A friend of mine hunts in Montezuma and uses them all the time for hog processing and has only great things to say about them. The restaurant is absolutely fabulous as well, best meat loaf and peanut butter pie I have ever eaten!


----------



## rshunter (Jun 21, 2017)

Darkhorse said:


> I've used him a few times for hogs. No complaints. It's been a few years but best I can remember, and I'm most likely not very accurate, but, the name is Yoder's Butchers Block. Going west you get to the Mennonite Restaurant and turn right. It will be a couple of miles and it will be on the right.
> This link will give better directions and facts,
> https://www.foodstuffs.us/company-yoders-butcher-block-in-montezuma-ga-119381



This^^^^. My family loves his sausage. Always did a good job with the hogs I brought him.


----------



## GeorgiaGlockMan (Jun 21, 2017)

Cooked a 200 lber from Yoder's a couple years ago.

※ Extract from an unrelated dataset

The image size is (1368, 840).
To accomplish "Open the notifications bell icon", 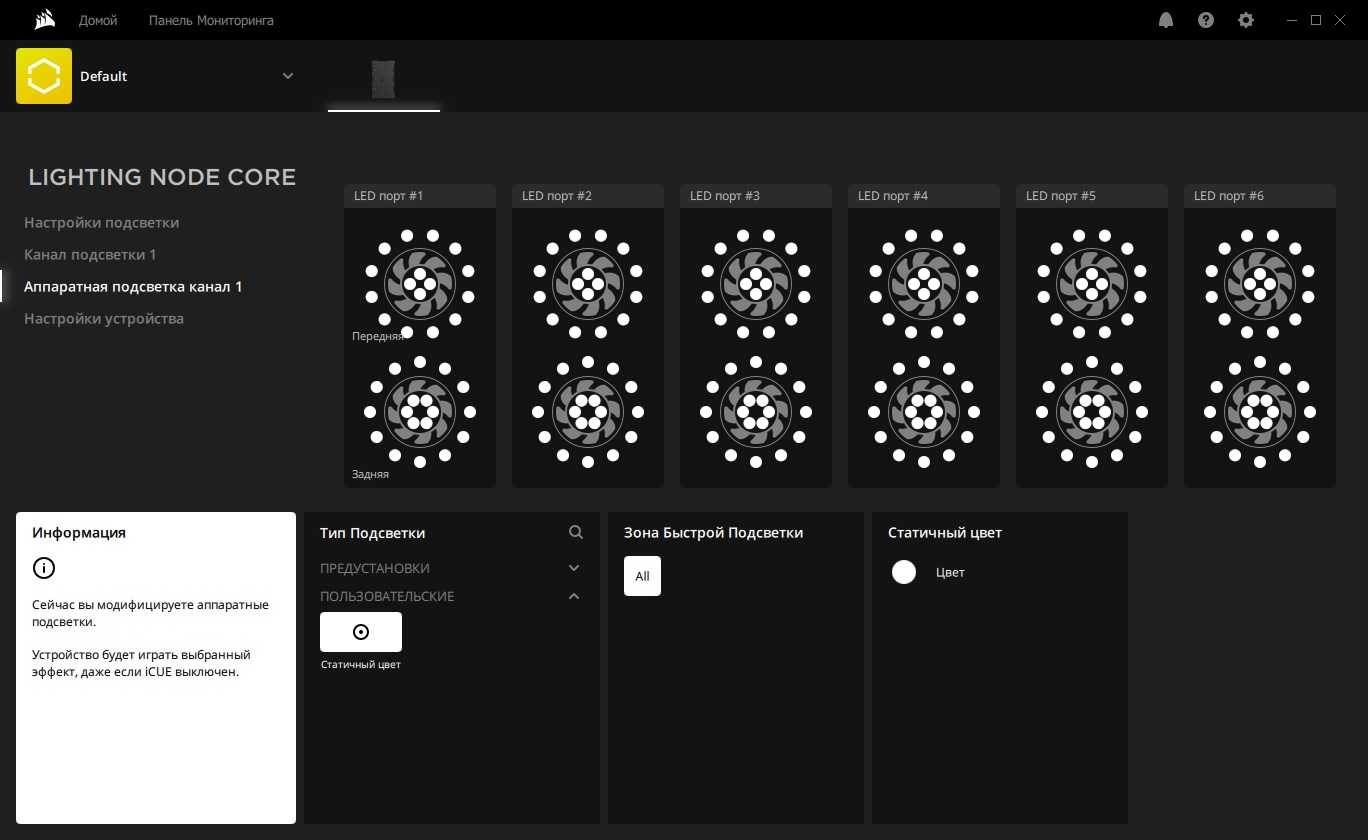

Need to get back down there and get another one.

Fwiw-that is the place Myron mixon buys his whole hogs for competition and his cooking school.


----------



## crobin (Jun 21, 2017)

Yoder's does a jam up job on beef as well.


----------



## wellwood (Jun 26, 2017)

There is Yoders butcher block and Whitts Deer processing. I have used them both. I hunt right down the road from them. They do good work. I would call before you went to Yoders and make sure they are there. While your there. You might as well plan to go to Yoders Restaurant off fo 26. Get some bread, Peanut butter pie and donuts to bring home with you after lunch.


----------



## jkendal1 (Jun 26, 2017)

Georgia's Best in FT Valley does a mean Hog jala cheddar sausage.


----------



## hambone76 (Jul 19, 2017)

Alexander said:


> A friend of mine hunts in Montezuma and uses them all the time for hog processing and has only great things to say about them. The restaurant is absolutely fabulous as well, best meat loaf and peanut butter pie I have ever eaten!



Good processors and good eats at the restaurant too. I always left that place extremely well fed and very much ready for a nap.


----------